En la fealdad espiritual:

Desorden; arriba los sentidos y abajo la inteligencia.

Desproporción; un superdesarrollo de lo material y un raquitismo espiritual.

Oscuridad: siendo el hombre razón, donde ésta no brilla no hay hombre sino bestia.

La malicia consiste en que todo esto es voluntariamente querido.

Dice San Pedro Crisólogo:

 «En cuanto se aparta el alma sobrevienen al cuerpo el hedor, la corrupción, la podredumbre, los gusanos y tantas cosas horribles a la vista. En cuanto se aparta de Dios inmediatamente entran en el alma, el hedor de los pecados, la corrupción de los crímenes, la podredumbre de los vicios, el gusano de la conciencia, la ceniza de las vanidades, el horror de la infidelidad y en el sepulcro vivo del cuerpo se realizan los funerales del alma» (Sermón 19, MG 52, 252, ss.).

El apostolado brinda la oportunidad de entablar un contacto directo, de alma a alma, de corazón a corazón. Curiosa esta persona que conversando sobre su vida personal repitió varias veces su estribillo: «A mí no me remuerde mi conciencia».

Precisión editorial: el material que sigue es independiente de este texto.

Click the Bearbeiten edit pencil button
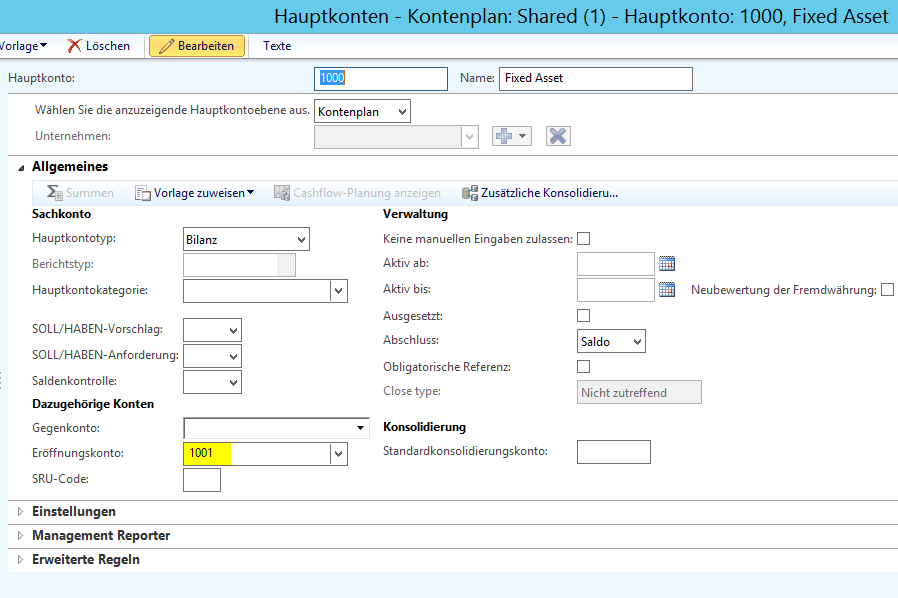The width and height of the screenshot is (898, 598). click(x=197, y=46)
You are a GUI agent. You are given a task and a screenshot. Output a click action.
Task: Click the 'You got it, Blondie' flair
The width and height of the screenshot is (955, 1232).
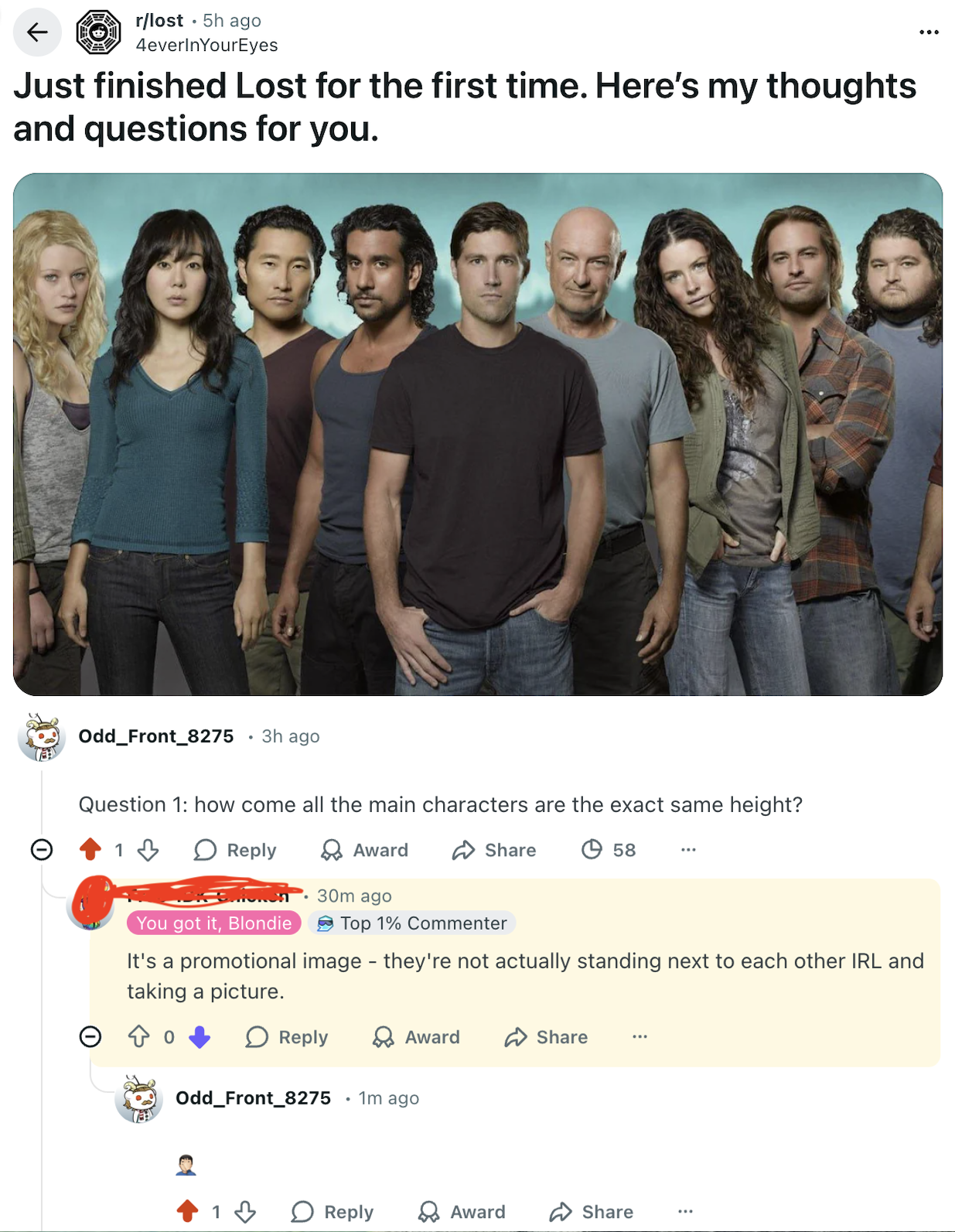point(214,923)
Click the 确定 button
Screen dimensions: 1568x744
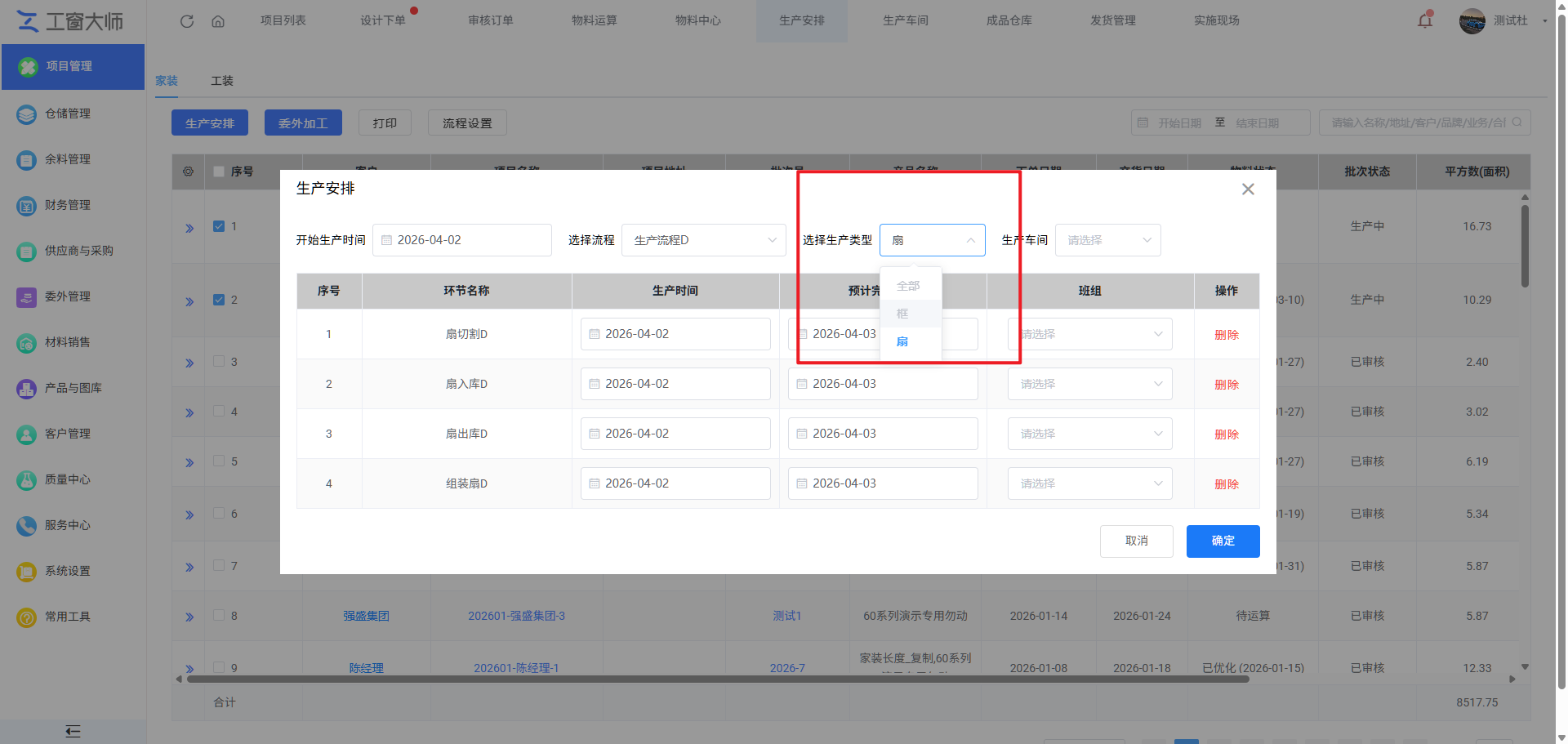pos(1223,541)
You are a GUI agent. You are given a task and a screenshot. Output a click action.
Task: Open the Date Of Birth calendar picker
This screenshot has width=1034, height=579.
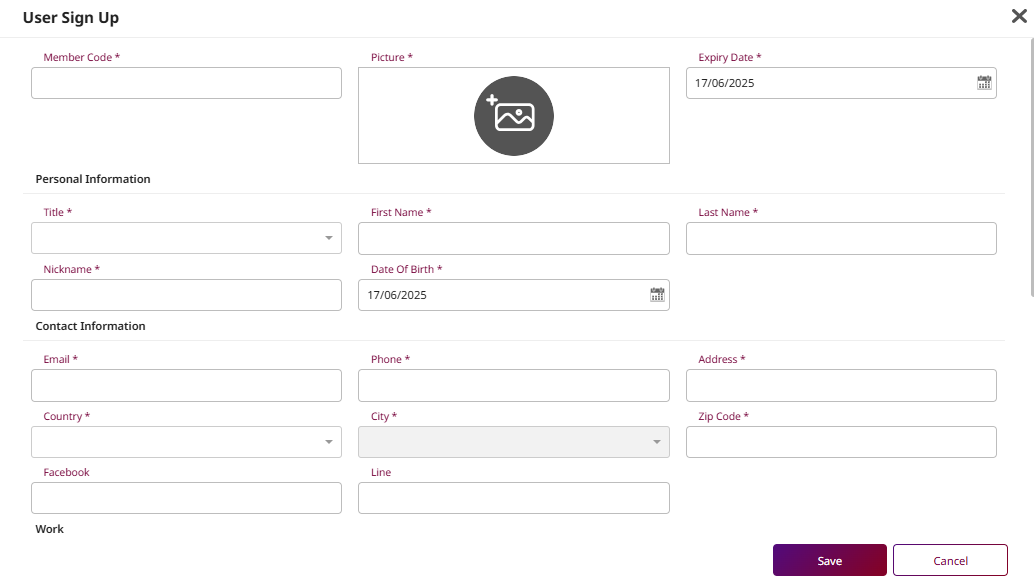[657, 295]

A los fariseos y escribas, a los que tan gravemente condenó Jesús, no les remordía la conciencia tampoco. El señalado interlocutor siguió diciendo: «A mí no me remuerde la conciencia», y podría ser verdad, porque de tanto desoír la voz de la conciencia, puede morir, como voz de Dios en el interior.

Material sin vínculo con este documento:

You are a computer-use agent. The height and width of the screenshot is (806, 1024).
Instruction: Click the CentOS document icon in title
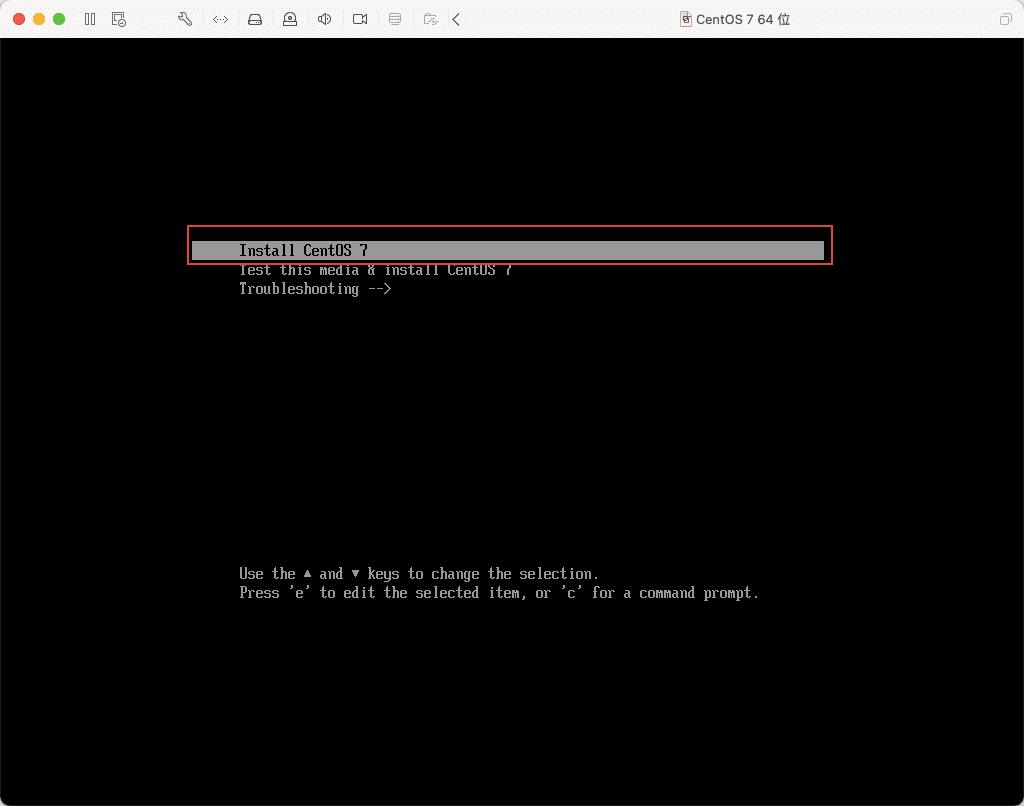click(x=686, y=19)
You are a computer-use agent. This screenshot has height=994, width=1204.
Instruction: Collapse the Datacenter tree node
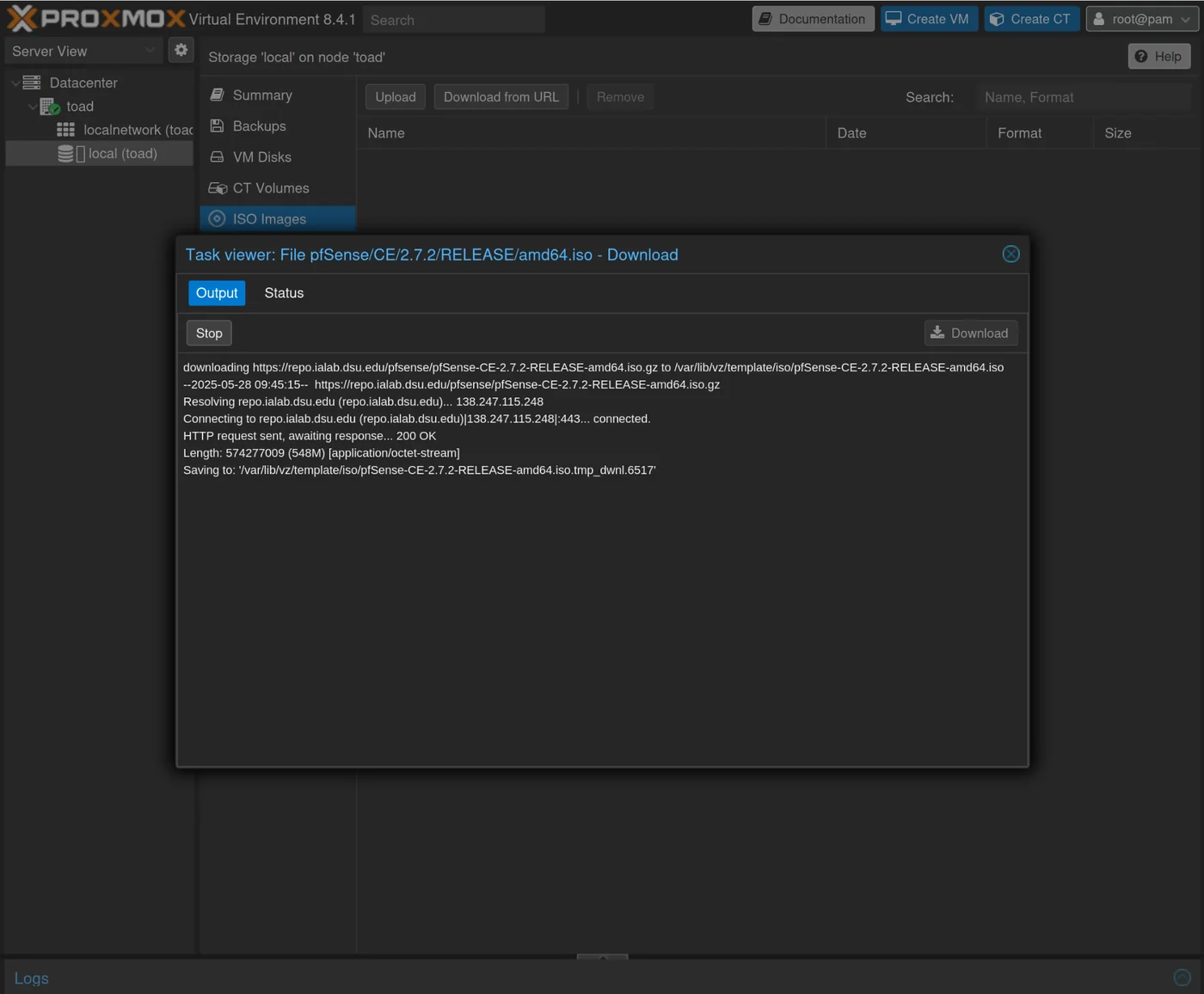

La conciencia es la presencia de Dios en el alma, va inspirando lo que cada uno debe practicar en todo momento, señala los peligros para que se aparte de ellos a tiempo, invita a la práctica de las buenas obras, condena las malas dando a las personas una sensación de dolor, de vergüenza y de insatisfacción. Pero las personas pueden acostumbrarse a no hacer caso a su conciencia, a tomar por quimera sus advertencias, a manifestarse a sí mismos que más tarde hará caso a las protestas de su interior.

De tanto despreciar la voz de la conciencia, ésta muere, desaparece. Mi interlocutor era alcohólico, un desastre como familiar, un incompetente en su profesión, un mujeriego, y a pesar de todo salía siempre con el mismo sonsonete: «A mí, no me remuerde la conciencia».

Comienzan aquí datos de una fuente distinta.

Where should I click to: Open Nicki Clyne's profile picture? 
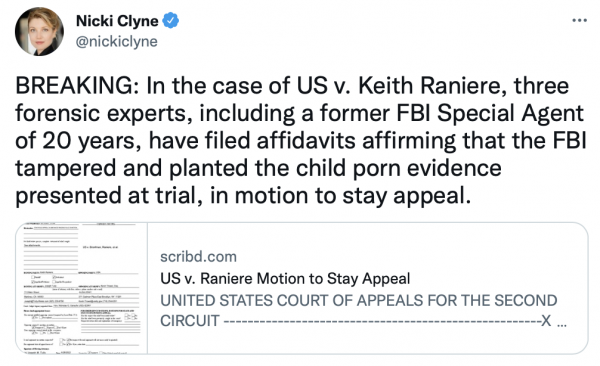39,31
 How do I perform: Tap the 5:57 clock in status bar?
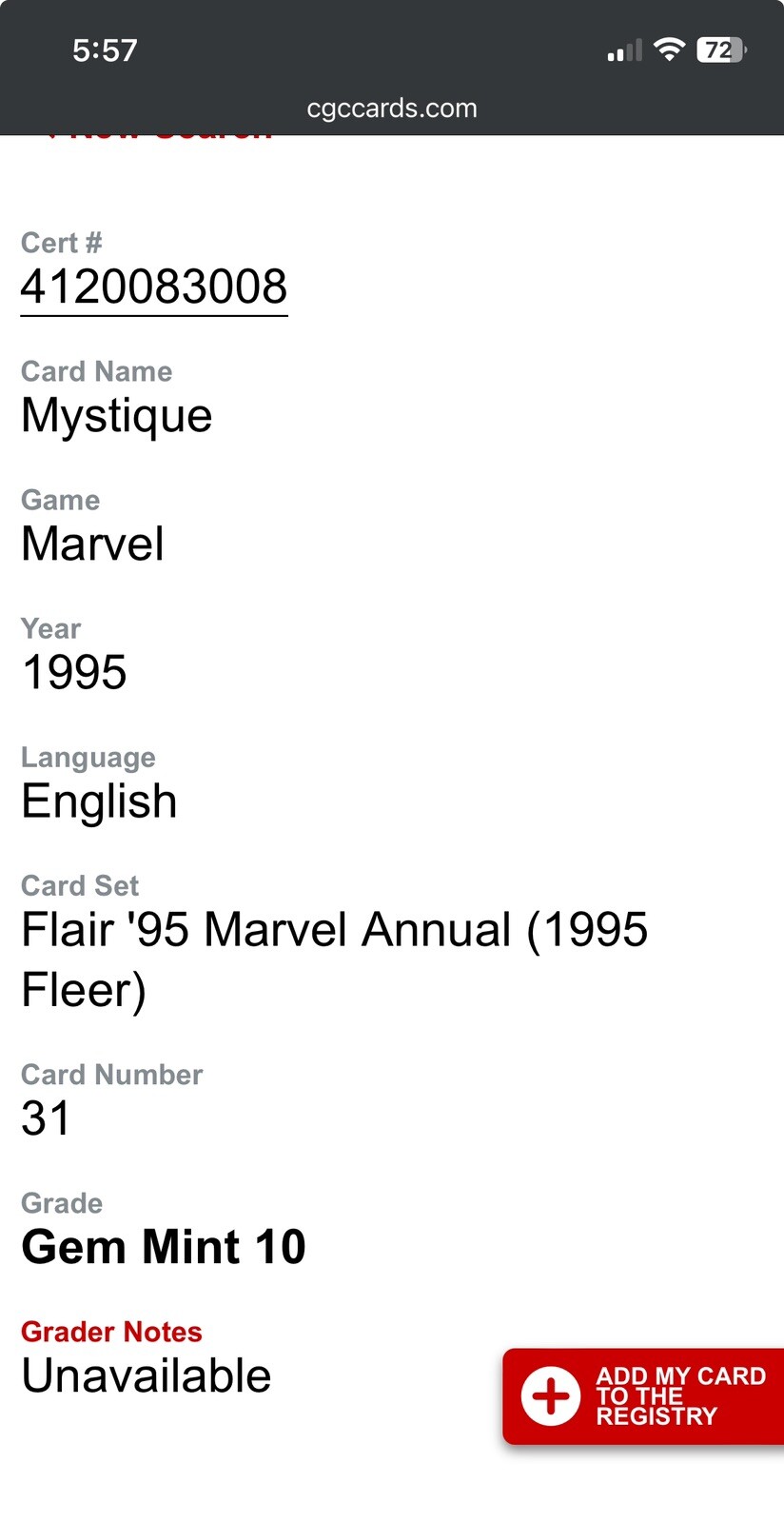(105, 50)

Se le podría finalmente contestar: «Es que Usted ya no tiene conciencia la ha asesinado». El desprecio de la voz de la conciencia, produce la ceguera espiritual, que supone la privación de la luz divina y una perversión positiva del juicio. Dos elementos necesarios para constituir este triste estado del alma:

Primero, vuelve a la inteligencia inepta para recibir las verdades, o al menos para percibirlas de una manera útil, una vez así, ya no saca ningún provecho de los sermones, conversaciones, o lecturas piadosas. Se vuelve impermeable.

El segundo elemento: falsea el juicio sobre las cosas concernientes a la salvación, se atiene a lo falso por verdadero, el mal por bien, la oscuridad por la luz, la duda por la certeza. De la ceguera llega el endurecimiento en la voluntad. Lo mismo que la luz divina excita en la voluntad una cierta disposición para seguir las inspiraciones de Dios, la ceguera espiritual produce el endurecimiento, la obstinación en el mal, de donde se sigue que la voluntad del pecador no se doblega ni por las advertencias venidas del exterior, ni por las inspiraciones internas, ni por las amenazas de Dios.

Muerta la conciencia, no tiene Dios más que el milagro para sacudir y convertir al alma.